Die Grundvoraussetzung für all diese Öffnungsschritte wird der „grüne Pass“ sein – Besucher von Lokalen oder Veranstaltungen müssen also entweder getestet, genesen oder geimpft sein. Zusätzlich soll es in diesen Branchen entsprechende Sicherheitskonzepte geben, zum Beispiel die Registrierung von Gästen oder eine von der Fläche der Location abhängige Höchstbesucher-Anzahl. Die Sperrstunde soll einheitlich um 22.00 Uhr sein.

Gastronomie, Hotels und Veranstaltungen unter Einschränkungen ab 19. Mai

Die Gastronomie – das betrifft vor allem Cafés oder Restaurants – darf ab 19. Mai outdoor und indoor öffnen, es gelten allerdings Einschränkungen: Zehn Personen sind outdoor pro Tisch erlaubt, indoor sind es vier Erwachsene pro Tisch plus Kinder. Ähnliche Regeln gelten im Tourismus, also bei Hotels. Mit den Kriterien des „grünen Passes“ wird man auch ab Mitte Mai nach Österreich einreisen können.

Bei Kultur und Sport wird es ebenfalls verpflichtende Zutrittstests und Quadratmeterregeln geben. Die Höchstbesucherzahlen für Kultur und Sport betragen 1500 Personen indoor und 3000 Menschen outdoor, ergänzte Sport- und Kulturminister Werner Kogler von den Grünen. Auch hier ist ein Eintrittstest verpflichtend.

In Wien sind die Öffnungen zum 19. Mai noch nicht fix

Zuvor hatte sich der Wiener Bürgermeister Michael Ludwig von der SPÖ in einer kurzfristig einberufenen Pressekonferenz ebenfalls für schrittweise Öffnungen ausgesprochen – und zwar „vorsichtig, intelligent und nachhaltig“. Ab 19. Mai soll „möglichst vieles gleichzeitig öffnen“, so Ludwig. Ob derartige Schritte dann tatsächlich auch in Wien umgesetzt werden, ließ er offen.

Zunächst wolle er Anfang nächste Woche gemeinsam mit Fachleuten beraten und dann entscheiden, wie nach dem strengen Lockdown, der am 2. Mai endet, vorgegangen wird. Bundesländer werden das Recht haben, die Lockerungen wieder eigenständig einzuschränken, bestätigte auch die Regierung.
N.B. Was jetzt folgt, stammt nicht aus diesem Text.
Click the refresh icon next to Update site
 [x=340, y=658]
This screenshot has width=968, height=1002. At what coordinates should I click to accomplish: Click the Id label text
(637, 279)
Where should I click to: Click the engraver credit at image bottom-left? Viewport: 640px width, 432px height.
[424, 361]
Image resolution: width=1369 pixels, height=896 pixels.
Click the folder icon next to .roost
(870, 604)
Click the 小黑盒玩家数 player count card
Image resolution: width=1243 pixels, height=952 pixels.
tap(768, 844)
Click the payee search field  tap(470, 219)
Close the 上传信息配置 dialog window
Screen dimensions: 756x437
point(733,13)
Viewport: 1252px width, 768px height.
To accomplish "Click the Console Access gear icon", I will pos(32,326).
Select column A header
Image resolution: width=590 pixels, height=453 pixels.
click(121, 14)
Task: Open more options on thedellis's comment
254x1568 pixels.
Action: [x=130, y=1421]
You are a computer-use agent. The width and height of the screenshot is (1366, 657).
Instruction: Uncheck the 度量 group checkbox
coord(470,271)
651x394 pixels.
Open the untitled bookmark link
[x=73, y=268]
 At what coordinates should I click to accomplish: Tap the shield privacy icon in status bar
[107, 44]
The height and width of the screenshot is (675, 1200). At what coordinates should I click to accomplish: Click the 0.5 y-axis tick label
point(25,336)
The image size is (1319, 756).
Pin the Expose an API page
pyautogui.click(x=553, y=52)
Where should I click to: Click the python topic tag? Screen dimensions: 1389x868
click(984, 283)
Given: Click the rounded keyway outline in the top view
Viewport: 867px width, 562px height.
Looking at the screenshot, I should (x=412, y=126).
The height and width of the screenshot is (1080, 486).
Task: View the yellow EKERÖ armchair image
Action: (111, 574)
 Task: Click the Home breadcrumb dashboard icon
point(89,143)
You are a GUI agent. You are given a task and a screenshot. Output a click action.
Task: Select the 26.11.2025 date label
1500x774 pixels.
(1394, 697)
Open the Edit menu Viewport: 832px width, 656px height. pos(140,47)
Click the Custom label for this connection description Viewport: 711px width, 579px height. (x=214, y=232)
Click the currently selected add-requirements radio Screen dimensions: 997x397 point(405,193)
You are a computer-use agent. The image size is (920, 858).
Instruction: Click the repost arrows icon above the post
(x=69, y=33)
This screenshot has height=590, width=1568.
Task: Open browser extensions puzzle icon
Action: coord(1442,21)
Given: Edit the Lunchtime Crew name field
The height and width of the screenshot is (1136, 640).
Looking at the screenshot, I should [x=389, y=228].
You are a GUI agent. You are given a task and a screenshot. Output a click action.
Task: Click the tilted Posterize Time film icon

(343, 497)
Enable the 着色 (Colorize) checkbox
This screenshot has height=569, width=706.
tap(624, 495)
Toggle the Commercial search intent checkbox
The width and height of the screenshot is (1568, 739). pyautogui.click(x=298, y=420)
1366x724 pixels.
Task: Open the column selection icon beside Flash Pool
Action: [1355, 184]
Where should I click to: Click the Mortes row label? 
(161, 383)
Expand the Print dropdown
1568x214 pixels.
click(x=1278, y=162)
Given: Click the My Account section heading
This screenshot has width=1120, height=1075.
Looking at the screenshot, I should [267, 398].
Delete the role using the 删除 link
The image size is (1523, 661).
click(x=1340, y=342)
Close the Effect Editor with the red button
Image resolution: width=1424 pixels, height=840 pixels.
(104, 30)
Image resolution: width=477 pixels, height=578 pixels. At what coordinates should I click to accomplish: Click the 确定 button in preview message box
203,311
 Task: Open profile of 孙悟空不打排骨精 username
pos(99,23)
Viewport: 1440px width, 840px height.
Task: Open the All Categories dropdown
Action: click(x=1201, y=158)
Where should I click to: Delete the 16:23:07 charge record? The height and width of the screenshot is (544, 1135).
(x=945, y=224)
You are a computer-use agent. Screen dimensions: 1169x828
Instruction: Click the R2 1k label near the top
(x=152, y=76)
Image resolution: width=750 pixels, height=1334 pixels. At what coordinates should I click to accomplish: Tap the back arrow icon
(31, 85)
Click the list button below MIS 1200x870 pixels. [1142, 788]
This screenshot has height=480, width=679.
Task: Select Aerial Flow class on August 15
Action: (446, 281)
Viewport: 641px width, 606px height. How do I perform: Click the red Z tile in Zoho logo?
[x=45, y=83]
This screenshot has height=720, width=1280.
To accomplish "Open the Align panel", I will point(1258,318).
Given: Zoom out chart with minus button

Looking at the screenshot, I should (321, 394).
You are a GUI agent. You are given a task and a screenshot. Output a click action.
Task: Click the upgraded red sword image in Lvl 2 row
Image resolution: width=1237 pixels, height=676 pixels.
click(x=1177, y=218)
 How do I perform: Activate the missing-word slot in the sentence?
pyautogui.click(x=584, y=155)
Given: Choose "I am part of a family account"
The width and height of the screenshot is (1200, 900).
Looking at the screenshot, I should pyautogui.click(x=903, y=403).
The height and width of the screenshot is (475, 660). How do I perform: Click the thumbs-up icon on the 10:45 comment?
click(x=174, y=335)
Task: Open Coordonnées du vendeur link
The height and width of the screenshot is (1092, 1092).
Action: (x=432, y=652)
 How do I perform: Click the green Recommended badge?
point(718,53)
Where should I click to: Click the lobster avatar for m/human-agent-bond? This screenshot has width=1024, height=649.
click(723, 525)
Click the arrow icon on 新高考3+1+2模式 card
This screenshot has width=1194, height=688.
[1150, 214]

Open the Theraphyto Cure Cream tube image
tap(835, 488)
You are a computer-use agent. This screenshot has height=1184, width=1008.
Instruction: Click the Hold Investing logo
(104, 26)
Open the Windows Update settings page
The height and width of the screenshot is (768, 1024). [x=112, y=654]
Die Bevölkerung soll weiterhin achtsam bleiben und die Hygieneregeln einhalten

Trotz der Ankündigung der Öffnungsschritte hat Bundeskanzler Kurz die Bevölkerung gebeten, weiterhin achtsam zu bleiben und die gute Ausgangslage nicht zu verspielen. Nach wie vor dürfe man nur einen weiteren Haushalt treffen, betonte der Kanzler.

Auch Gesundheitsminister Mückstein betonte, dass die Hygieneregeln – FFP2-Maske, Abstand halten, Hände waschen und testen – weiterhin gelten. Österreich sei beim Impffortschritt unter den Top fünf in der EU und den Top 20 weltweit. Bis zum Ende des zweiten Quartals könne man Kurz zufolge jedem eine Impfung anbieten, der eine möchte.